Oubliez les zombies. C’est old. Les data-crunchers, ces spécialistes de l’analyse statistique, envahissent Hollywood, écrit le New York Times.

Evidemment, cela devait arriver un jour ou l’autre. «Le même type de spécialiste de l’analyse statistique qui a refondé l’analyse électorale et le marketing online est de plus en plus utilisé par l’industrie du divertissement.» Les voilà qui prennent d’assaut le dernier bastion de créativité humaine à l’ancienne non encore soumis aux diktats des moyennes statistiques et à la froide prédiction de l’algorithme tout puissant: le scénario de film.

Pour 20.000 dollars, la société de Vinny Bruzzese, un ancien professeur de statistiques qui se présente comme un lointain parent d’Albert Einstein, propose une analyse de script sur la base de précédents succès et de résultats de focus groupes et de sondages, afin d'aider les producteurs à maximiser leurs chances de faire un succès au box-office.

«Un super-héros maudit ne se vendra jamais autant qu’un super-héros protecteur», explique-t-il par exemple. Des services d’aide à la décision comme celui-ci sont bien logiquement devenus le «pire cauchemar» des scénaristes, raconte au New York Times l'un d'eux, Ol Parker, à qui on doit notamment le scénario de la comédie Indian Palace:

«C’est l’ennemi de la créativité, rien de plus qu’une tentative de singer ce qui a déjà marché auparavant. Cela ne peut qu’aboutir à une homogénéisation insipide. C’est une ruée vers la banalité.»

Le statisticien rétorque qu’il rencontre toujours le scénariste avant de livrer son avis, «pour écouter et comprendre l’intention créative, afin que l’analyse soit contextualisée». Et un scénariste primé par un oscar, qui parle sous couvert d’anonymat pour protéger sa réputation, admet que l’avis donné par Bruzzese lui a été d’une grande utilité. La Défense Lincoln, succès de 2011 adapté du roman de Michael Connelly, a également bénéficié du scanner du fameux Bruzzese, raconte au New York Times le producteur Scott Steindorff.

La méfiance des auteurs face aux approches «scientifiques» n'est bien sûr pas nouvelle. Ainsi, on fait souvent remarquer qu'un film comme Fight Club aurait été mis à la trappe si on s'était contenté des résultats des sondages, souligne l'article du New York Times (100 millions de dollars de recettes).

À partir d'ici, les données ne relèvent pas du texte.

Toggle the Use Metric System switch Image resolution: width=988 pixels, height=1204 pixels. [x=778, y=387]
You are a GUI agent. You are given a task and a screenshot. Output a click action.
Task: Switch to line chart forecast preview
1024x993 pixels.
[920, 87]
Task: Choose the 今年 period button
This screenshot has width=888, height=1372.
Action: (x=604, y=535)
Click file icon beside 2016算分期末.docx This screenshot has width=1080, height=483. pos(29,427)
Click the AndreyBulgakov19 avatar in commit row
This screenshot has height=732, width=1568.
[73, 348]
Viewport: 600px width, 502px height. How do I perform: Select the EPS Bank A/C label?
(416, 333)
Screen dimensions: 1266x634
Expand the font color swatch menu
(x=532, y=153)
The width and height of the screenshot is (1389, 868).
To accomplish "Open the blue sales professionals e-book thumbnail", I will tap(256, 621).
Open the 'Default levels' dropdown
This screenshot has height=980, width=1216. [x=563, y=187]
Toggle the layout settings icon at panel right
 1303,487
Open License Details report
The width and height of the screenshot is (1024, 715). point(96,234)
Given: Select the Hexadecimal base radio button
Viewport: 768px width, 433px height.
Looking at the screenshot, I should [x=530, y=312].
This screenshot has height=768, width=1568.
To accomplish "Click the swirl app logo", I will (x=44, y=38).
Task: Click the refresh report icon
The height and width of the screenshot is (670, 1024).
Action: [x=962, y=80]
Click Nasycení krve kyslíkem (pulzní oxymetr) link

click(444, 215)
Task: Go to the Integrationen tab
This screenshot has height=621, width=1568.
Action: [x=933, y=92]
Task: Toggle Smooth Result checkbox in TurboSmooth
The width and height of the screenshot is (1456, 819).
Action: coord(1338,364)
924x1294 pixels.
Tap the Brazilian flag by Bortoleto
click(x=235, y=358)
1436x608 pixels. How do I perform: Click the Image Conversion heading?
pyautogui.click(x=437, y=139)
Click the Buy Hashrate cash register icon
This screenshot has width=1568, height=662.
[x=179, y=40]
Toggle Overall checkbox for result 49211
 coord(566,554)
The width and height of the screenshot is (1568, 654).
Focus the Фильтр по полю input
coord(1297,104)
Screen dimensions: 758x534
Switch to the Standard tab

Comme le rappelle Matthiew Yglesias sur Slate.com, la nature même du marché du cinéma est d’investir des millions de dollars pour en dégager quelques-uns, dans l’espoir de générer une petite proportion de blockbusters qui en gagneront des centaines... Et à 20.000 dollars le «data-crunching», Hollywood ne semble pas avoir encore pris très au sérieux cette technique de sécurisation de ses investissements.

Il faut dire que la statistique est encore loin de pouvoir livrer clé en main le script qui tue. L'article du New York Times est une histoire «inintéressante», pour le Pacific Standard, qui moque la «formule magique» du blockbuster en résumant les conseils du docteur Folamour d’Hollywood: pas de scènes de bowling, pas d’invocation de démons et pas de superhéros névrosés. Ce n'est pas une raison pour ne jamais l'écouter. Sa société a analysé le scénario d'Abraham Lincoln, chasseur de vampires, mais la production n'a pas suivi: le film a fait un flop. Mais fallait-il vraiment un doctorat en statistiques pour s'en douter?